Hi all,
I was wondering if anyone could tell me why these two implementations of a lattice Boltzmann solver have very different performances (but not results), excuse some of the comments as they code is copied directly from my program:
Implementation 1:
for(l=0;l<19;l++){
Xnew=x-cx[l];
Ynew=y-cy[l];
Znew=z-cz[l];
//Standard Streaming i.e. no implicit periodicity
if(Xnew>=0 && Xnew<Nx && Ynew>=0 && Ynew<Ny && Znew>=0 && Znew<Nz){
stream_coll.f[l]=f[(l*NxPitch*Ny*Nz)+(Znew*Ny*NxPitch)+(Ynew*NxPitch)+Xnew];
}else{
stream_coll.f[l]=f[(l*NxPitch*Ny*Nz)+(z*Ny*NxPitch)+(y*NxPitch)+x];
}
}
//SOME CODE THAT IS IDENTICAL IN BOTH VERSIONS
t1=stream_coll.u*stream_coll.u+stream_coll.v*stream_coll.v+ stream_coll.w*stream_coll.w;
for(l=0;l<19;l++){
t2=stream_coll.u*cx[l]+stream_coll.v*cy[l]+stream_coll.w*cz[l];
f_red[(l*NxPitch*Ny*Nz)+(z*Ny*NxPitch)+(y*NxPitch)+x]=stream_coll.f[l]*(1.0f-omega)+stream_coll.rho*weight[l]*(1.0f+3.0f*t2+4.5f*(t2*t2)-1.5f*t1)*omega;
}
In the second implementation, some values are stored in local memory rather than registers, and I can’t figure out why. This is all done with CUDA 5 compiling in compute capability 3.0. Thanks.

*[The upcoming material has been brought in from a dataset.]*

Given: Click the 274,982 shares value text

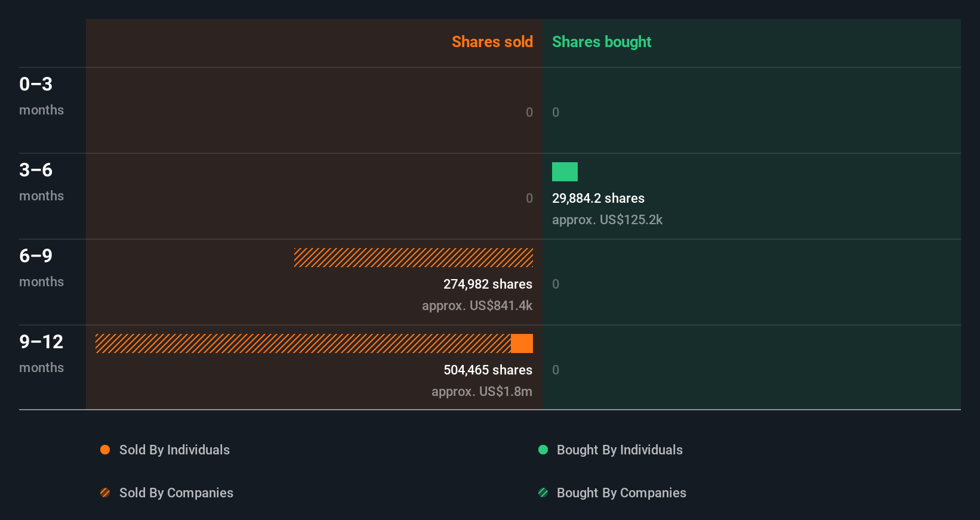Looking at the screenshot, I should [x=488, y=284].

It’s a bit hard to see. I assume you are not talking about local memory usage caused by spilling (you can get information about spills from -Xptxas -v)? It seems your code contains a small local array. Such local arrays are by default allocated in local memory (since they are thread local). If the loop with known trip count gets unrolled, indices into that array become compile time constants, and the array elements can be treated like scalars. Data from the local array can thus be placed into registers. This is an optimization. If my hypothesis is correct, you should see significantly higher register usage for the variant that does not use local memory.
There are various heuristics at play. The compiler unrolls loops subject to code size restrictions among other things, but you can try to force it with a #pragma unroll 19. If the local array is too large, or register pressure is high, the compiler will leave the array in local memory rather than using registers even if the indices are all compile-time constant.
You could inspect the intermediate PTX file (retain it with -keep) to check how the two variants get translated.
You were spot on. for whatever reason f is unrolled into registers in the first example but not unrolled and spilled into local memory in the second. Adding the #pragma unroll removed the issue. Many thanks.
Glad to hear it all worked out. Just to clarify, when the compiler decides to leave a thread-local array in local memory, this is not spilling. The output from -Xptxas -v should make that clear, as it specifically states how many bytes were involved in spill operations, in addition to showing local memory usage.
Once the compiler has decided which variables to place into registers it may find out at a later stage that at certain points in the code the number of live variables assigned to registers exceeds the available registers. At such points it temporarily stores out some variables to lcoal memory, then reads them back later. This is spilling. Note that code optimization made by the compiler itself can increase the register pressure, such as the creation of induction variables in loops.